### Selected extract
In January of 1938 the Amalgamated (the C.I.O. affiliate which filed the- charges herein) was organized and undertook a membership campaign. Harold Bay, who at first had shown an interest in the A.F.L., joined the C.I.O. and wore the C.I.O. button to work. When foreman Gerdes saw the button on Bay, he said “Hello, Bayinski.” Employee Joseph Koepeck also joined the C.I.O., and he was warned by foreman Bert Meeks that he “would get fired if I [he] ever talked union around here.” On the first day that he wore his button, Dunkelberger called him in the office and said to him: “I heard you was down there [in *630the machine shop] soliciting members for the C.I.O. * * *. I’ll give you one more chance. Now, get back up there and get to work, and I don’t want to hear any more agitation from you.”

Indeed the facts set out above are not consistent with Dunkelberger’s testimony that respondent was “absolutely neutral,” but we must accept what the Board has stamped with approval and credence. It is manifest from these facts, and from the reasonable inferences flowing therefrom, that the Association was not the product of the employees' free choice “because the Company had interfered to impair their freedom.” New Idea, Inc. v. National Labor Relations Board, 7 Cir., 117 F.2d 517, 523, and National Labor Relations Board v. New Era Die Co., 3 Cir., 118 F.2d 500. As the triers of fact we would have had some doubt that the employees were “acting for him [the employer] rather than for themselves,” Ballston-Stillwater Knitting Co. v. National Labor Relations Board, 2 Cir., 98 F.2d 758, 762, but as the reviewers of fact we can not say that the Board was wrong in doing what it did. Certainly the respondent’s conduct can not be described as the “utmost of honest neutrality.” Valley Mould & Iron Corp. v. National Labor Relations Board, 7 Cir., 116 F.2d 760, 764.

### Job a
Rewrite the records beginning at the line that has "Where should I click to: Click the Camera" and continuing through the end of the records, replacing "time marker" with "time tick" and leaving everything else as it is.
The records that follow have no connection to the text above.

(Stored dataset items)

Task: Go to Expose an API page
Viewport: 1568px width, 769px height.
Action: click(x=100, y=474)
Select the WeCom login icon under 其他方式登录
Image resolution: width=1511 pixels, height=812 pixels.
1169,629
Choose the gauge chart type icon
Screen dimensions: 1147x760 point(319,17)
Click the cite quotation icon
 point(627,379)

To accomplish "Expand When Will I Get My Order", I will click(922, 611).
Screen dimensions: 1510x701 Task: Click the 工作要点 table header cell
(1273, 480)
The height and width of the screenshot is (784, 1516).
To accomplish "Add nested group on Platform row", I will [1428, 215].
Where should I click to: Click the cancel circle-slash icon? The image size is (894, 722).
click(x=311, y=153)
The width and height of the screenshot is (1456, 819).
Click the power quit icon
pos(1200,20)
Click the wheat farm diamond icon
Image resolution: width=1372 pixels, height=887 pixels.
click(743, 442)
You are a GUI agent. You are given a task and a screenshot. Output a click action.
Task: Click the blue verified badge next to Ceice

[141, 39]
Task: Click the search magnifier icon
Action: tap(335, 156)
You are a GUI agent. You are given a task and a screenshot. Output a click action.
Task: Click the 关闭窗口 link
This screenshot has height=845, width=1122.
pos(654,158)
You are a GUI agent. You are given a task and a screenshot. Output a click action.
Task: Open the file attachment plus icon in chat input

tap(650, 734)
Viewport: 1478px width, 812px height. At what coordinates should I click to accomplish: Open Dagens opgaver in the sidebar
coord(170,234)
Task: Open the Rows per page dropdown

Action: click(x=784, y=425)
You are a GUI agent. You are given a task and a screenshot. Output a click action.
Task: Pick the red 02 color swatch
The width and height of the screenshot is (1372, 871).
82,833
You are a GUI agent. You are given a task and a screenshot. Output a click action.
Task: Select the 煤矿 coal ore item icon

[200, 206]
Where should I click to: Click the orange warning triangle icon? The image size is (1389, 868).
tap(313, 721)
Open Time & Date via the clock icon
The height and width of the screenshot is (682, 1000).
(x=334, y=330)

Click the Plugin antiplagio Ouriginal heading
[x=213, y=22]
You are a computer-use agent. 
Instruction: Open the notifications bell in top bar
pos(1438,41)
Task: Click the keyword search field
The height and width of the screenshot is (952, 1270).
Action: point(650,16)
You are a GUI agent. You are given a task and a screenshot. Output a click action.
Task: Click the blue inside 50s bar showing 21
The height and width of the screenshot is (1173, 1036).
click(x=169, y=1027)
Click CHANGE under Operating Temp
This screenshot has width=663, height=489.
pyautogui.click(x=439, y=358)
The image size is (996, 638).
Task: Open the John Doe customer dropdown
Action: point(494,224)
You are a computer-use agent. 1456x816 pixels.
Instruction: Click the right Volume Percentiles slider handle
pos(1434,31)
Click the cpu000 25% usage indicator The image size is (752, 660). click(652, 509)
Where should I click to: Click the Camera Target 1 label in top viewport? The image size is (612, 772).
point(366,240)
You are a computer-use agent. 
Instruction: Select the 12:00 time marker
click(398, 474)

### Job b
According to the labor-board opinion excerpt, why was the Association not the product of the employees' free choice?

### Correct output a
Where should I click to: Click the Camera Target 1 label in top viewport? The image size is (612, 772).
point(366,240)
You are a computer-use agent. 
Instruction: Select the 12:00 time tick
click(398, 474)

### Correct output b
It was not the product of their free choice because the Company had interfered to impair their freedom. The court says this is manifest from the facts set out and from the reasonable inferences flowing from them.